NCPA - National Center for Policy Analysis


June 21, 2004

SpaceShipOne was designed to win the Ansari X Prize, which will award $10 million to the first craft that can fly three passengers 62 miles into space, return to Earth and repeat the feat within two weeks. Today's flight will not qualify for the prize, but those flights are expected to follow soon. If SpaceShipOne reaches an altitude of 62 miles as expected, it will represent the first time a private entity has put a man into space, says the Washington Times.
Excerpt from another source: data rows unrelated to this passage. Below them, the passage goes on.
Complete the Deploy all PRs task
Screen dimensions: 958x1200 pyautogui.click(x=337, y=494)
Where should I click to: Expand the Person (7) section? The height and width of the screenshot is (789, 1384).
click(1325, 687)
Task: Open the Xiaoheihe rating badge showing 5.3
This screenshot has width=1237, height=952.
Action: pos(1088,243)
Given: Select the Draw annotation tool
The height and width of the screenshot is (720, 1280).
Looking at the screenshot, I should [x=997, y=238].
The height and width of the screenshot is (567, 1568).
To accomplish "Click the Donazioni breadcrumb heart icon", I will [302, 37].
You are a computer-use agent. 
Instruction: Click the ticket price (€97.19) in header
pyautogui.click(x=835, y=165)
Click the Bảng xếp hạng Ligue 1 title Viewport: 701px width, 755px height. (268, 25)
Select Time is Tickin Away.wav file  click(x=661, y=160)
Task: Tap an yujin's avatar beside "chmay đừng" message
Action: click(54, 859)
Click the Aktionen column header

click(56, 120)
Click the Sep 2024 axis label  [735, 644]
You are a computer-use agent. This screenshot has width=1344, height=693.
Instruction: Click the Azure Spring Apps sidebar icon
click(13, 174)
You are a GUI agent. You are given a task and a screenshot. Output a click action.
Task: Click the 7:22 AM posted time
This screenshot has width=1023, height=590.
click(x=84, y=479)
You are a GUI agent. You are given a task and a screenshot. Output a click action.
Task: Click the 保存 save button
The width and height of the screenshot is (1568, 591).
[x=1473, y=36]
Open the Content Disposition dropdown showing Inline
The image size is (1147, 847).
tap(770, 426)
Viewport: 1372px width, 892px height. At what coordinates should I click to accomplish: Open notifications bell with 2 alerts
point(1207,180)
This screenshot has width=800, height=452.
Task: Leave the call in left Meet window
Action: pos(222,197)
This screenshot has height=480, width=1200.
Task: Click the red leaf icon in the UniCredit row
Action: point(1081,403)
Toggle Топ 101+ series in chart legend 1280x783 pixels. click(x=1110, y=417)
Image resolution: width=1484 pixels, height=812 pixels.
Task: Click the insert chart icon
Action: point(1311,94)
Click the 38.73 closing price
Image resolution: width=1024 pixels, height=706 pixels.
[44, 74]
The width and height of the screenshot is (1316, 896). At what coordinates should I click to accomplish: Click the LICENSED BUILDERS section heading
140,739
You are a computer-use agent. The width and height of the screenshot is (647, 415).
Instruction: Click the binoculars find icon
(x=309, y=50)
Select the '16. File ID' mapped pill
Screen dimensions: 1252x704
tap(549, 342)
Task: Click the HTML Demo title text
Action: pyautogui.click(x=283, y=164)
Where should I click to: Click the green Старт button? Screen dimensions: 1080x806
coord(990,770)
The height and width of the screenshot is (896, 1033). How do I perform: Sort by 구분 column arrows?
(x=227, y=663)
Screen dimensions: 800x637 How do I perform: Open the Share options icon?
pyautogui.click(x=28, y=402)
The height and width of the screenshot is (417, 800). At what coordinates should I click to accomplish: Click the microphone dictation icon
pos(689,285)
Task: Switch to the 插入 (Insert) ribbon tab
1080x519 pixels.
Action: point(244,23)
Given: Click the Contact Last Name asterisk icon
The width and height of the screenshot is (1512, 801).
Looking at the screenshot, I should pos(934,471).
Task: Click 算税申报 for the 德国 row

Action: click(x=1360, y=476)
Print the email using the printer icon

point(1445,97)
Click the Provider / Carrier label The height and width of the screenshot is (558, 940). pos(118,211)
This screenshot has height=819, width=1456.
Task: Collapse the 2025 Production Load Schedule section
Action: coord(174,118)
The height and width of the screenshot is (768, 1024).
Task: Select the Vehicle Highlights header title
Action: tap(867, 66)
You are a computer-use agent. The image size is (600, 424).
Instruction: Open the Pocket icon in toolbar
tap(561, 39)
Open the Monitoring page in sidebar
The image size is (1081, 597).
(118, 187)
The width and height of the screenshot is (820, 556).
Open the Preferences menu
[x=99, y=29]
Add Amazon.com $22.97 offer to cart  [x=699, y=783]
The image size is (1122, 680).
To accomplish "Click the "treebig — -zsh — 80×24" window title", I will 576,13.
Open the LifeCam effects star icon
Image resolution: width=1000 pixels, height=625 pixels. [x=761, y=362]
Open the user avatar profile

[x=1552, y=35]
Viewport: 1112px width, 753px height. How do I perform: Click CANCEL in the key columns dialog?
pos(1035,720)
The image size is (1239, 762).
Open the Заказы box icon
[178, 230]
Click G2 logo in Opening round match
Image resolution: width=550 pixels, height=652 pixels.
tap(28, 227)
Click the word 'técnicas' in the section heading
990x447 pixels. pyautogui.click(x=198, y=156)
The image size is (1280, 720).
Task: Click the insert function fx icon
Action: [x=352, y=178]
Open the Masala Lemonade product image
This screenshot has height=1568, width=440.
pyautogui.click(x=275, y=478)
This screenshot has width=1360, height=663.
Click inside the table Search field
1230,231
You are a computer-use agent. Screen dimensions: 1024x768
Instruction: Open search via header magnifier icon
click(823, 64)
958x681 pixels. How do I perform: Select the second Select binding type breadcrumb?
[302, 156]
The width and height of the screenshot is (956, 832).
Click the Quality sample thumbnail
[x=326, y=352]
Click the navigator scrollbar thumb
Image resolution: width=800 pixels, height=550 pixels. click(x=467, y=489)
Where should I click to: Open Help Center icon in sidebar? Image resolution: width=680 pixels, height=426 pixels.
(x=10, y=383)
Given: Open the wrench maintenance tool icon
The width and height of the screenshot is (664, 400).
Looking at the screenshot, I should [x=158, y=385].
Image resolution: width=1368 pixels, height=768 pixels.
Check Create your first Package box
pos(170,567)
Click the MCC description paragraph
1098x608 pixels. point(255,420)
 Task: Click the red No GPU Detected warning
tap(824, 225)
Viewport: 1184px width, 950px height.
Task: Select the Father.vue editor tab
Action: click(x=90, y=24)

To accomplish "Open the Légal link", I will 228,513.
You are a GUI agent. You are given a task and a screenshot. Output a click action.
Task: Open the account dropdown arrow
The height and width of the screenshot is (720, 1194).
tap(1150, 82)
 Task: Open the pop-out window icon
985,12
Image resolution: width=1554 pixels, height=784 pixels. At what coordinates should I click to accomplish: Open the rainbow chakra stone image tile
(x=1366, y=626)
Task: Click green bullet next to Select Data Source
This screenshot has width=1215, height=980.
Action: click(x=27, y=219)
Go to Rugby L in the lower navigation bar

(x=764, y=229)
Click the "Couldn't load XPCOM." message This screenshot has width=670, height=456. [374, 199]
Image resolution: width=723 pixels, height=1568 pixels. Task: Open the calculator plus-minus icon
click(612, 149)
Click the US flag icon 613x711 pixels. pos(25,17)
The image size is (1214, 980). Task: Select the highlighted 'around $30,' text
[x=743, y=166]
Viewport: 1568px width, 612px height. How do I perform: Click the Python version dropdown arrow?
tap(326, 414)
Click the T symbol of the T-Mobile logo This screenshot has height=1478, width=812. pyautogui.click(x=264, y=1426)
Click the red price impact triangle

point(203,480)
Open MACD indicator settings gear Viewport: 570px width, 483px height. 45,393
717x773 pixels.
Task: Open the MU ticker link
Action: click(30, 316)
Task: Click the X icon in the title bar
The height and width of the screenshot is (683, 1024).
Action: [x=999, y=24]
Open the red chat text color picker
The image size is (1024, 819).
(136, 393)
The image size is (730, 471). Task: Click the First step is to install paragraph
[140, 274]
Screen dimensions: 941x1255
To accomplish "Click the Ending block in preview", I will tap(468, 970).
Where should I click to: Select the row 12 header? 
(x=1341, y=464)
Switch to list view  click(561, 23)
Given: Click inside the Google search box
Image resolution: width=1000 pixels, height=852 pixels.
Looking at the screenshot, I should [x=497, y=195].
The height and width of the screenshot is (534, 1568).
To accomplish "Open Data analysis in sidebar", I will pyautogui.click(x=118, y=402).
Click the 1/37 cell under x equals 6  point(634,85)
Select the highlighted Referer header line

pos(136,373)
The craft was designed by Burt Rutan, backed by $20 million from Microsoft cofounder Paul Allen. Allen will not receive much of a return on his investment even if SpaceShipOne wins the Ansari X Prize, but that was not the goal, says the Times:

  • The contest was established to encourage entrepreneurial investments and innovation in space, in the same way the aviation prizes of the 20th century helped to drive the development of commercial aviation.
  • Rutan and others believe that commercial suborbital flights are likely to follow his demonstration that such ventures are possible.

NASA has also embraced the idea of competitions, and it recently held a workshop to gather ideas for its new program of prize contests, the Centennial Challenges:

  • The agency hopes to offer between three and five challenges each year, largely derived from NASA's new vision of exploration.
  • The President's Commission on Moon, Mars and Beyond also recommended that Congress encourage private investment in space by offering "significant monetary prizes."

Competitions have pushed the private sector to the cusp of significant profit from space commercialization, says the Times. Congress should fund NASA's prize initiative. To add more fuel, Congress should also act on the Commercial Space Launch Amendments Act of 2004, sponsored by Rep. Dana Rohrabacher (R-Calif.).